PROVIDENCE, R.I. [Brown University] — A new study finds that effective new hepatitis C drugs are so expensive the state of Rhode Island would have to spend almost twice its entire prison health budget to treat all its chronically infected inmates. Even providing the medicine only to the very sickest inmates who will remain in custody for at least another year would exceed the state prison system’s pharmacy budget more than five times over.
The budget impact analysis, published online in the Journal of Urban Health, provides detailed new evidence of the “sticker shock” that states face in battling an epidemic that affects millions of people nationwide. The prevalence of the liver disease, which is often spread via injection drug use, is especially high in prisons. Meanwhile, the U.S. Supreme Court has obliged prison systems to provide inmates with care comparable to what is available in the community.
“The big problem is, even if you just take the most advanced disease, you can’t afford it with the current correctional budget,” said Dr. Brian Montague, assistant professor medicine and public health at Brown University and a physician in the Division of Infectious Diseases at The Miriam Hospital, who led the study. “There was an option to defer treatment before because the [prior] treatments were significantly more toxic and the risks often outweighed the benefits. Now, with safe and highly effective treatments, morally and ethically there’s no option to not treat, particularly for those with more advanced disease.”
John T. Nguyen, formerly a graduate student in public health at Brown, conducted the detailed analysis of prison health records, arriving at the estimate that 17 percent of the 3,227 inmates held by the state in February 2014 were chronically infected with the hepatitis C virus (HCV). That figure is consistent with published estimates of the prevalence in other state prison systems, Montague said.
The research team, including Dr. Fred Vohr, medical director of the Department of Corrections, was able to further estimate the progression of the illness and the pervasiveness of the different strains — genotypes — of HCV among the state’s prisoners. Those considerations determine what kind of treatment is needed and how urgently.
For example, the study estimates that 82 inmates are likely to have genotype 1 of HCV and more advanced scarring of the liver, stage three or four fibrosis. Standard of care for that condition is a combination of the drugs sofosbuvir and ledipasvir for 12 to 24 weeks or a comparable regimen. Such a regimen costs between $94,500 and $189,000.
That high cost is still much cheaper than a liver transplant or managing the other complications of end-stage liver disease. “The cost-effectiveness of these treatments has been well-established based on preventing the development of cirrhosis and its complications,” Montague said. “For patients who have stage three or four fibrosis, we know you save money by curing them.”

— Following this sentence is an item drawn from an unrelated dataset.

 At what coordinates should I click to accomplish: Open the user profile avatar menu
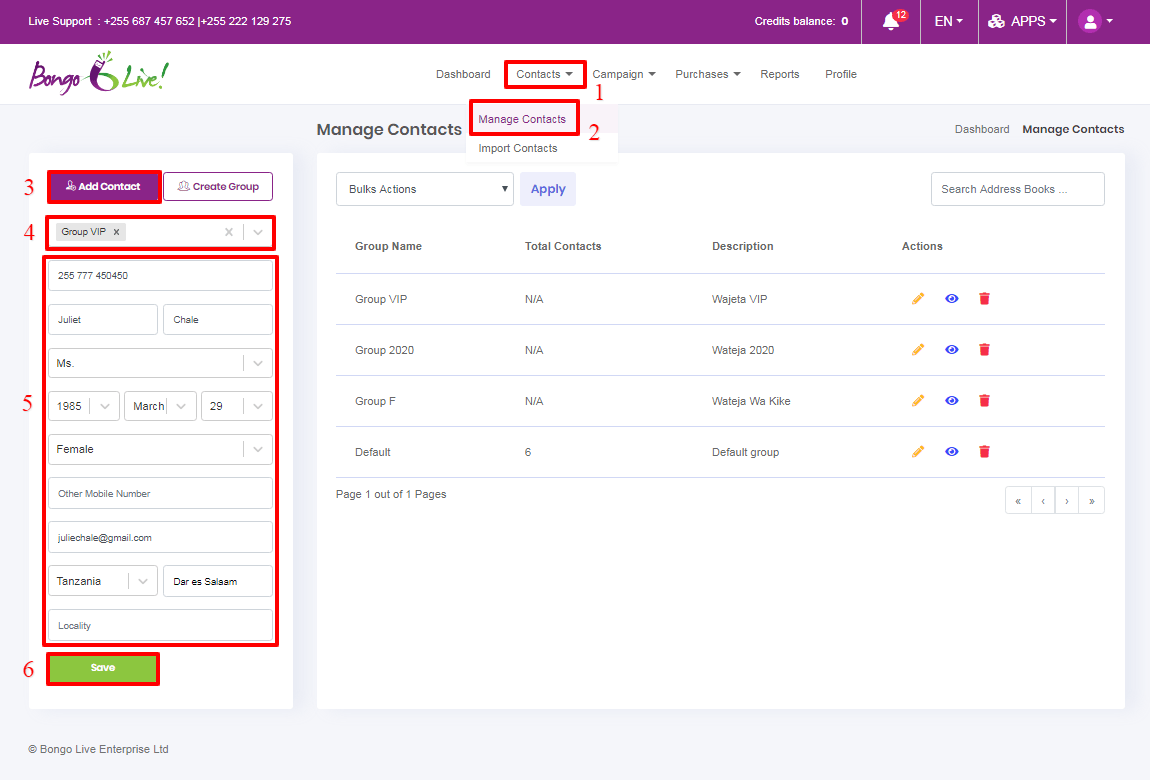(1090, 21)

But the analysis shows that the prisons don’t have the budget to pay for the medicines, even if they are cheaper than the alternative. In 2014, Rhode Island’s prison system budgeted $19.9 million for health overall, and $2.7 million for pharmaceuticals.

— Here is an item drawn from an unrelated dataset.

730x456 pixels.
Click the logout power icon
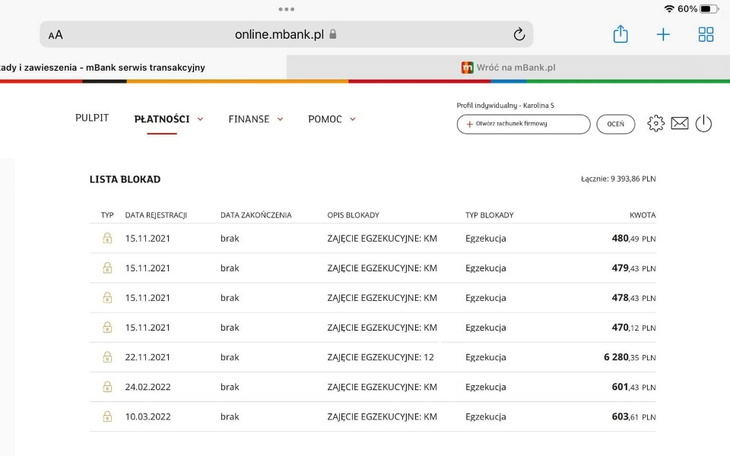(703, 124)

With specific estimates of the appropriate treatments for hundreds of sick inmates, the researchers added the total costs of different scenarios. The scenarios varied from treating everyone who was chronically infected, to treating only those with any liver damage, to treating only those with urgent, advanced disease. Nguyen, Montague, and the team also modeled limiting treatment to inmates based on the length of their remaining sentence and examined how costs would be affected by either significant increases or decreases in the price of medications.
At current drug prices the total cost of treating all infected inmates with at least six months of time to serve turned out to be about $34.2 million. Treating just the sickest ones cost about $15 million. Treating only the sickest inmates with at least a year before they return to the community would still have cost about $12 million.
The least expensive hypothetical — treating only sickest inmates with the help of a 50-percent discount on prices — still cost $8 million, about three times the system’s budget for drugs and more than 40 percent of the system’s total health budget.
Both in Rhode Island and in other states where the situation is likely comparable, change is necessary, Montague said. States could appropriate more money for correctional health, or move prisoners to Medicaid (although that system, too, is struggling to grapple with hepatitis C costs), or pharmaceutical companies must be willing to slash drug prices.
“The rising cost of therapy goes beyond merely a ‘sticker shock’ phenomenon and needs to be seriously reevaluated,” the author concluded in the journal. “Corrections have inherited an important public health opportunity to address the HCV epidemic. It is unrealistic, however, to expect correctional facilities to attempt widespread HCV treatment with the currently available budgets.”
In addition to Nguyen, Montague, and Vohr, the paper’s other authors are Dr. Josiah Rich and Bradley Brockmann of Brown and the Center for Prisoner Health and Human Rights at The Miriam Hospital; and Anne Spaulding of Emory University.
The National Institutes of Health supported the study.